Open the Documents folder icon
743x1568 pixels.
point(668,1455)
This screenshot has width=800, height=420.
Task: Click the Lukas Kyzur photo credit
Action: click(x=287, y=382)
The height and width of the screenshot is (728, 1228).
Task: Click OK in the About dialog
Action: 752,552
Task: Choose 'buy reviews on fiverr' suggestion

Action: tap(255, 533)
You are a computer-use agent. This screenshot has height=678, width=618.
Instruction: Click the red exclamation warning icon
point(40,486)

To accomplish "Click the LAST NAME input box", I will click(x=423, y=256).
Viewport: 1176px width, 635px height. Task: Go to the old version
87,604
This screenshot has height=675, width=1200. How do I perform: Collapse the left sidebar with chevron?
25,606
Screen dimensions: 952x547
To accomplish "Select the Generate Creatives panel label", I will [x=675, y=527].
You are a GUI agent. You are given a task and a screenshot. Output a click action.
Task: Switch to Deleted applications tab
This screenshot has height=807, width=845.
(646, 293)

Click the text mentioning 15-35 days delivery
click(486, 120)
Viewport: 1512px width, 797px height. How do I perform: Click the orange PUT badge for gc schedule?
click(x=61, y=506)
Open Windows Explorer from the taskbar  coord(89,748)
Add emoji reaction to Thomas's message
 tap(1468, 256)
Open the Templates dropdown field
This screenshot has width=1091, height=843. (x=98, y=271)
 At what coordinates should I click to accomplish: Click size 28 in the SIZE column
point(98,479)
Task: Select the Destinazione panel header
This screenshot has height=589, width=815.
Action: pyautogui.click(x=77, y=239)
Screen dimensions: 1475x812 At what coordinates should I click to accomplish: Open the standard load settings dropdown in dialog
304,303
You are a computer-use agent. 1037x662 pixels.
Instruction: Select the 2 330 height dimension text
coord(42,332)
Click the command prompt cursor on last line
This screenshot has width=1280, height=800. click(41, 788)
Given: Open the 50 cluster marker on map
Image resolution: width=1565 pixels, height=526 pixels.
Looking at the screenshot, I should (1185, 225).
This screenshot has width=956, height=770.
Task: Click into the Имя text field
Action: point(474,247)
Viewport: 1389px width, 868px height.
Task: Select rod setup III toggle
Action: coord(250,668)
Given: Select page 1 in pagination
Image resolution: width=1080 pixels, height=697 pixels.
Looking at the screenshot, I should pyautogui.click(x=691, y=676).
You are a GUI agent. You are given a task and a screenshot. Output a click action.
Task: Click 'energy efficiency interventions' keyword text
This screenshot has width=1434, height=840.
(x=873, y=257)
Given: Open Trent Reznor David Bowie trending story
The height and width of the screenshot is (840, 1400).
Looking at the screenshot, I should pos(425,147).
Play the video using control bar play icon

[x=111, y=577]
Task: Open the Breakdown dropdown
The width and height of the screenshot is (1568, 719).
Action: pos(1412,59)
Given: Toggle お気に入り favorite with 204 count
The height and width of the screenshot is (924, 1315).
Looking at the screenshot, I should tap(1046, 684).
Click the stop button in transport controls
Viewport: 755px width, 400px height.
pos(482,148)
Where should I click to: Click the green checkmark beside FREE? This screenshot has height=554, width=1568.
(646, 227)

◇ ◇ ◇

§ Exercise aim:
Copy the records above exactly, beginning at the line that contains "Task: Choose 'buy" and stopping after the line that contains "Open Windows Explorer".

§ Your solution:
Task: Choose 'buy reviews on fiverr' suggestion

Action: tap(255, 533)
You are a computer-use agent. This screenshot has height=678, width=618.
Instruction: Click the red exclamation warning icon
point(40,486)

To accomplish "Click the LAST NAME input box", I will click(x=423, y=256).
Viewport: 1176px width, 635px height. Task: Go to the old version
87,604
This screenshot has height=675, width=1200. How do I perform: Collapse the left sidebar with chevron?
25,606
Screen dimensions: 952x547
To accomplish "Select the Generate Creatives panel label", I will [x=675, y=527].
You are a GUI agent. You are given a task and a screenshot. Output a click action.
Task: Switch to Deleted applications tab
This screenshot has height=807, width=845.
(646, 293)

Click the text mentioning 15-35 days delivery
click(486, 120)
Viewport: 1512px width, 797px height. How do I perform: Click the orange PUT badge for gc schedule?
click(x=61, y=506)
Open Windows Explorer from the taskbar  coord(89,748)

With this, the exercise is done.